#### DOCUMENT SECTION:
════════════════════
In line with U.N. norms

The roots of Indian juvenile justice can be traced to the 1920s when the Indian Jail Committee, 1919-20, for the first time, recommended a distinct and comprehensive handling of child offenders, leading to the enactment of the Children Act in several progressive provinces like Madras, West Bengal and Bombay, in 1920, 1922 and 1924 respectively. Dealing with child offenders through a different and exclusive system of justicing received a fresh and renewed impetus with the passage of the U.N. Rules for the Administration of Juvenile Justice, 1985, and the U.N. Convention on the Rights of the Child, 1989 — both the instruments are duly ratified by the Government of India. As a sequel to the U.N. Rules of 1985, the first Central law on the subject, the Juvenile Justice Act, 1986, was enacted with a view to imparting uniformity and bringing juvenile justice in line with the current international trends. The ratification of CRC 1989 in 1992 and the submission of Action Taken Report led to the enactment of the Juvenile Justice (Care and Protection of Children) Act 2000.
════════════════════
#### SOURCE EXCERPT:
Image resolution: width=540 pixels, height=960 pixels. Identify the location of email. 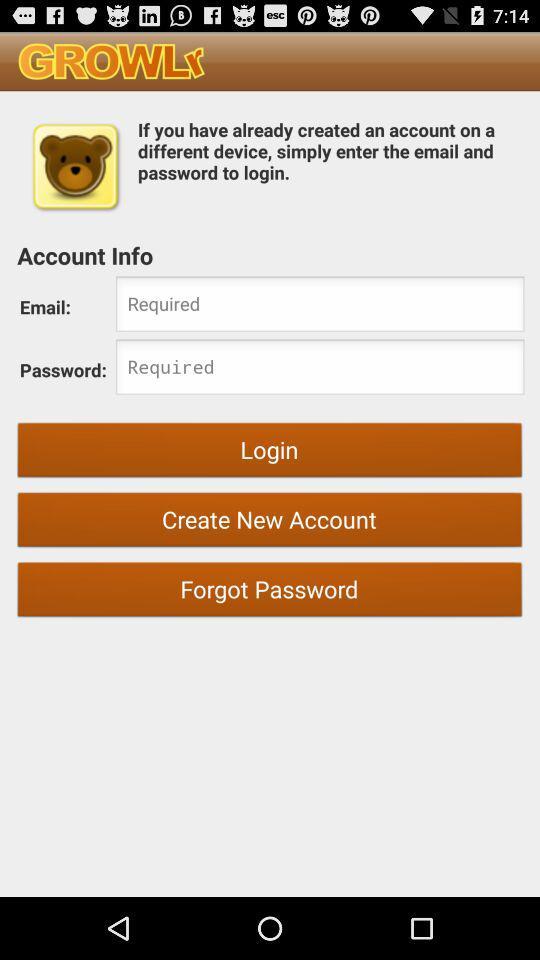
(320, 306).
════════════════════
#### CHALLENGE 1:
Answer these questions using the passage on Indian juvenile justice:
(a) Which body first recommended a distinct and comprehensive handling of child offenders?
(b) In what year was the Children Act enacted in Bombay?
(c) What was the first Central law on the subject?
#### CHALLENGE 2:
Continue the passage on Indian juvenile justice from the point where it stops.

#### TASK RESPONSE 1:
(a) The Indian Jail Committee, 1919-20
(b) 1924
(c) The Juvenile Justice Act, 1986

#### TASK RESPONSE 2:
This new juvenile justice law differed from the earlier laws in three important respects: first, the Juvenile Court had been replaced by a three-member Juvenile Justice Board (a magistrate and two social work members); second, the age of juvenility was raised for the male child from 16 to 18 years, and, third, custodial sentence under Section 15 (1) (g) was to be limited to a maximum of three years. Of the three, the latter two have become very controversial. The age issue was resolved very much under U.N. pressure, because the U.N. Committee on the Rights of the Child in its 23rd Session vide Resolution 26 and 27 (dated 23/02/2000) expressly observed: “Of particular concern to the U.N. Committee is the very low age of criminal responsibility … And possibility of trying boys between 16-18 as adults.” Raising the age to 18 was later supported by brain science scholars like Laurence Steinberg who takes it as “presumptive age of majority,” which is the mean between 15 and 22 years. However, the provisions relating to sentencing, particularly the limitation of three years on custodial sentence, are the weakest link in the juvenile justice law that calls for unmediated reform.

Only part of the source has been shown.